▸ Task prompt
Each line from the one containing "Task: Go to the Validator tab" to the end of the entries below is to be set down exactly; the pictures are not.

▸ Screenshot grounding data

□ □ □ □ □ □ □

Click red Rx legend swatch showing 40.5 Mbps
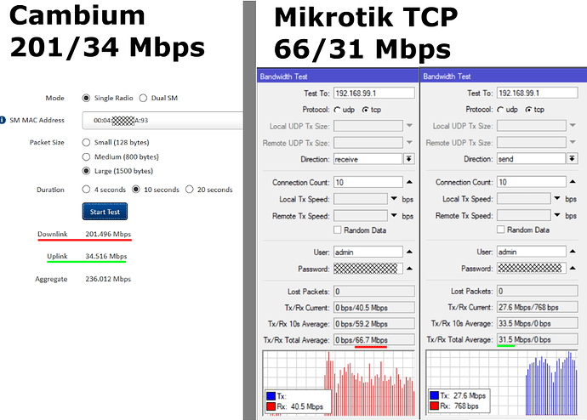Image resolution: width=587 pixels, height=420 pixels. [271, 406]
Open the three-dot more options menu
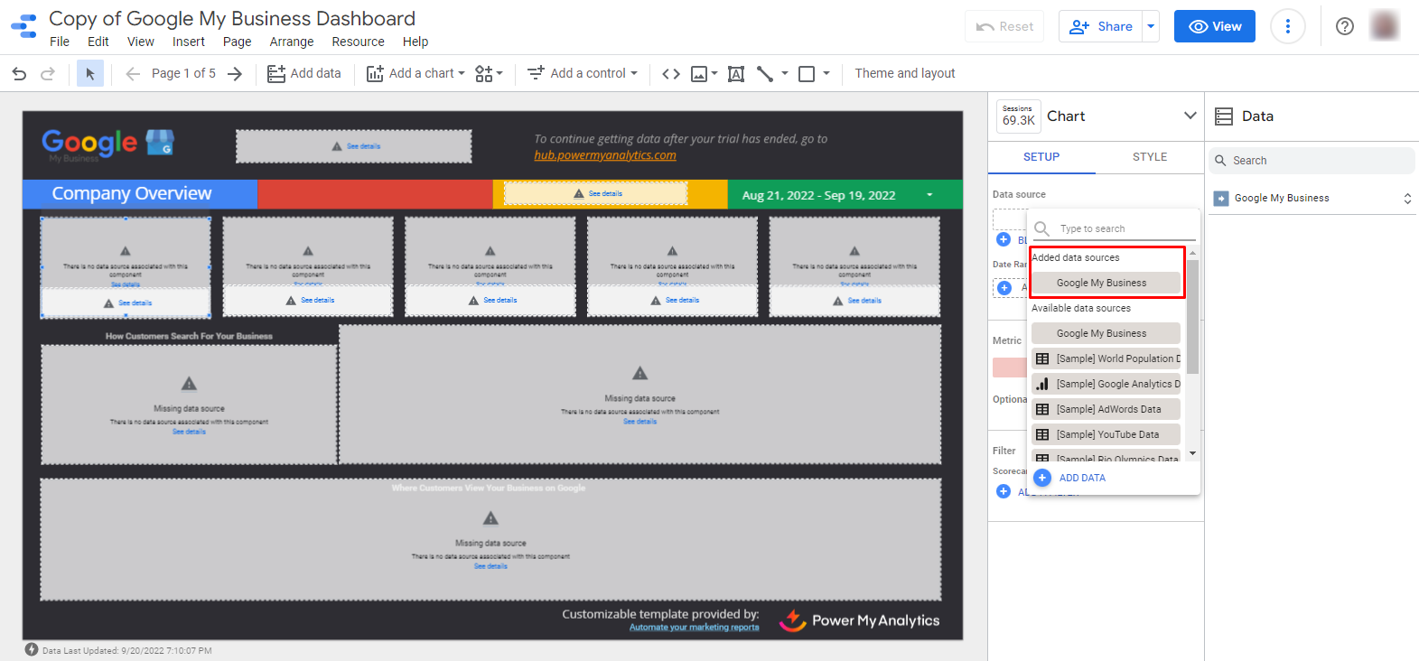1419x661 pixels. pyautogui.click(x=1287, y=26)
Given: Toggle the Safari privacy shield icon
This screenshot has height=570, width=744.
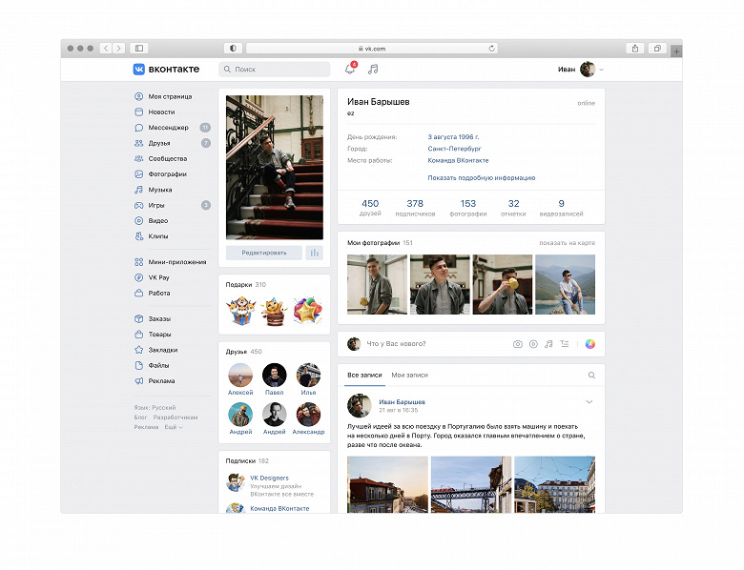Looking at the screenshot, I should 233,49.
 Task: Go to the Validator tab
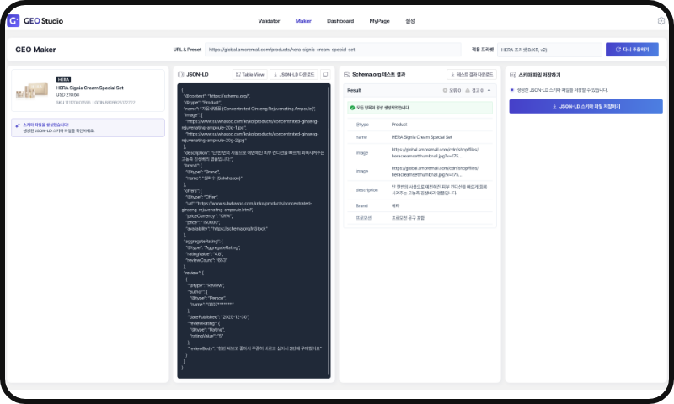[269, 20]
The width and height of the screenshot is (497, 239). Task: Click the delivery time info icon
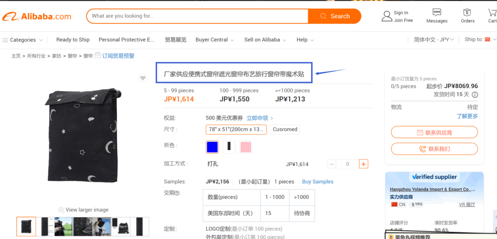pyautogui.click(x=475, y=95)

□ □ □ □ □ □ □

▸ Task result
 Task: Go to the Validator tab
[269, 20]
The width and height of the screenshot is (497, 239). Task: Click the delivery time info icon
pyautogui.click(x=475, y=95)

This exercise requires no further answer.